● Data in this exercise
□ □ □ □ □

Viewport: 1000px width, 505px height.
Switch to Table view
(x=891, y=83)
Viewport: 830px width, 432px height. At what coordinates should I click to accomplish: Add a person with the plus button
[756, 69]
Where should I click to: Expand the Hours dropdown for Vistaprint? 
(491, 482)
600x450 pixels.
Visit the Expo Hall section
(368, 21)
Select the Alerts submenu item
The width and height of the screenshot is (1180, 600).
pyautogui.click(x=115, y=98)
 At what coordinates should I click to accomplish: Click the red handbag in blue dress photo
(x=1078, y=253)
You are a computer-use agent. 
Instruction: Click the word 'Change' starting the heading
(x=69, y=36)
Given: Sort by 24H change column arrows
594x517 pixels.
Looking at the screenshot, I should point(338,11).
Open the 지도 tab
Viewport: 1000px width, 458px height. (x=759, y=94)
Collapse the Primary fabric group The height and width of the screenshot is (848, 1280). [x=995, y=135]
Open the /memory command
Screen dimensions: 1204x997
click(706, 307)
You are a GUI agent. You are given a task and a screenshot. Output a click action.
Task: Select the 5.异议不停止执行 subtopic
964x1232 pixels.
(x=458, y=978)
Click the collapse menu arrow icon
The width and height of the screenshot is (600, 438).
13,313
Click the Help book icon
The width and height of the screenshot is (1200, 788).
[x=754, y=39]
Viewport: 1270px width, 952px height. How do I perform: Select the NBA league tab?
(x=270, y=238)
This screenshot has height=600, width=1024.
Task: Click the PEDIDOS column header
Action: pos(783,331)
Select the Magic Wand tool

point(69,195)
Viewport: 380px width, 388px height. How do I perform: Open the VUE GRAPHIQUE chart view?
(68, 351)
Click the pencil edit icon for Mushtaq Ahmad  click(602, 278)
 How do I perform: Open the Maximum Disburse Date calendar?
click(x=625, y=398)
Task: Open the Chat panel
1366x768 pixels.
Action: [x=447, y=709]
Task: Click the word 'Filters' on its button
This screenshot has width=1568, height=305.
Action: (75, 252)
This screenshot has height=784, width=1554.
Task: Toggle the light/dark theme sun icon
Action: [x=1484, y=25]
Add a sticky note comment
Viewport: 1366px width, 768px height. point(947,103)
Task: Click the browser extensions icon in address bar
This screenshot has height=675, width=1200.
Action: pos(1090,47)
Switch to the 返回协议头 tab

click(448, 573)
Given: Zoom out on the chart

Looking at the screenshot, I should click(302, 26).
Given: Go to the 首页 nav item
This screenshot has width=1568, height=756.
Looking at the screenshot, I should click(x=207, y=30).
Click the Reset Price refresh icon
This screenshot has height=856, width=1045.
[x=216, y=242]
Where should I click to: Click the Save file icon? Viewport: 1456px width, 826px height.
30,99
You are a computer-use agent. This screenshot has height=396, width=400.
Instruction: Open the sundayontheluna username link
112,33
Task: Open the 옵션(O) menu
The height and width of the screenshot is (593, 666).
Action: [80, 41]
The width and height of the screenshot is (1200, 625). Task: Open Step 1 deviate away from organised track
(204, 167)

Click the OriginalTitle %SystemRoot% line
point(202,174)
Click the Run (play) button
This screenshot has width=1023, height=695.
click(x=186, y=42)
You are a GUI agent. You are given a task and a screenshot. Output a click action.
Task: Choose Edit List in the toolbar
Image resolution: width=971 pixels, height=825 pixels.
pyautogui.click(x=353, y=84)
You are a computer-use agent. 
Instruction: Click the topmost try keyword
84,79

□ □ □ □ □

● Work item
An exact copy of all the entries is what's needed; write it out.

● Answer section
Viewport: 1000px width, 505px height.
Switch to Table view
(x=891, y=83)
Viewport: 830px width, 432px height. At what coordinates should I click to accomplish: Add a person with the plus button
[756, 69]
Where should I click to: Expand the Hours dropdown for Vistaprint? 
(491, 482)
600x450 pixels.
Visit the Expo Hall section
(368, 21)
Select the Alerts submenu item
The width and height of the screenshot is (1180, 600).
pyautogui.click(x=115, y=98)
 At what coordinates should I click to accomplish: Click the red handbag in blue dress photo
(x=1078, y=253)
You are a computer-use agent. 
Instruction: Click the word 'Change' starting the heading
(x=69, y=36)
Given: Sort by 24H change column arrows
594x517 pixels.
Looking at the screenshot, I should point(338,11).
Open the 지도 tab
Viewport: 1000px width, 458px height. (x=759, y=94)
Collapse the Primary fabric group The height and width of the screenshot is (848, 1280). [x=995, y=135]
Open the /memory command
Screen dimensions: 1204x997
click(706, 307)
You are a GUI agent. You are given a task and a screenshot. Output a click action.
Task: Select the 5.异议不停止执行 subtopic
964x1232 pixels.
(x=458, y=978)
Click the collapse menu arrow icon
The width and height of the screenshot is (600, 438).
13,313
Click the Help book icon
The width and height of the screenshot is (1200, 788).
[x=754, y=39]
Viewport: 1270px width, 952px height. How do I perform: Select the NBA league tab?
(x=270, y=238)
This screenshot has height=600, width=1024.
Task: Click the PEDIDOS column header
Action: pos(783,331)
Select the Magic Wand tool

point(69,195)
Viewport: 380px width, 388px height. How do I perform: Open the VUE GRAPHIQUE chart view?
(68, 351)
Click the pencil edit icon for Mushtaq Ahmad  click(602, 278)
 How do I perform: Open the Maximum Disburse Date calendar?
click(x=625, y=398)
Task: Open the Chat panel
1366x768 pixels.
Action: [x=447, y=709]
Task: Click the word 'Filters' on its button
This screenshot has width=1568, height=305.
Action: (75, 252)
This screenshot has height=784, width=1554.
Task: Toggle the light/dark theme sun icon
Action: [x=1484, y=25]
Add a sticky note comment
Viewport: 1366px width, 768px height. point(947,103)
Task: Click the browser extensions icon in address bar
This screenshot has height=675, width=1200.
Action: pos(1090,47)
Switch to the 返回协议头 tab

click(448, 573)
Given: Zoom out on the chart

Looking at the screenshot, I should click(302, 26).
Given: Go to the 首页 nav item
This screenshot has width=1568, height=756.
Looking at the screenshot, I should click(x=207, y=30).
Click the Reset Price refresh icon
This screenshot has height=856, width=1045.
[x=216, y=242]
Where should I click to: Click the Save file icon? Viewport: 1456px width, 826px height.
30,99
You are a computer-use agent. This screenshot has height=396, width=400.
Instruction: Open the sundayontheluna username link
112,33
Task: Open the 옵션(O) menu
The height and width of the screenshot is (593, 666).
Action: [80, 41]
The width and height of the screenshot is (1200, 625). Task: Open Step 1 deviate away from organised track
(204, 167)

Click the OriginalTitle %SystemRoot% line
point(202,174)
Click the Run (play) button
This screenshot has width=1023, height=695.
click(x=186, y=42)
You are a GUI agent. You are given a task and a screenshot. Output a click action.
Task: Choose Edit List in the toolbar
Image resolution: width=971 pixels, height=825 pixels.
pyautogui.click(x=353, y=84)
You are a computer-use agent. 
Instruction: Click the topmost try keyword
84,79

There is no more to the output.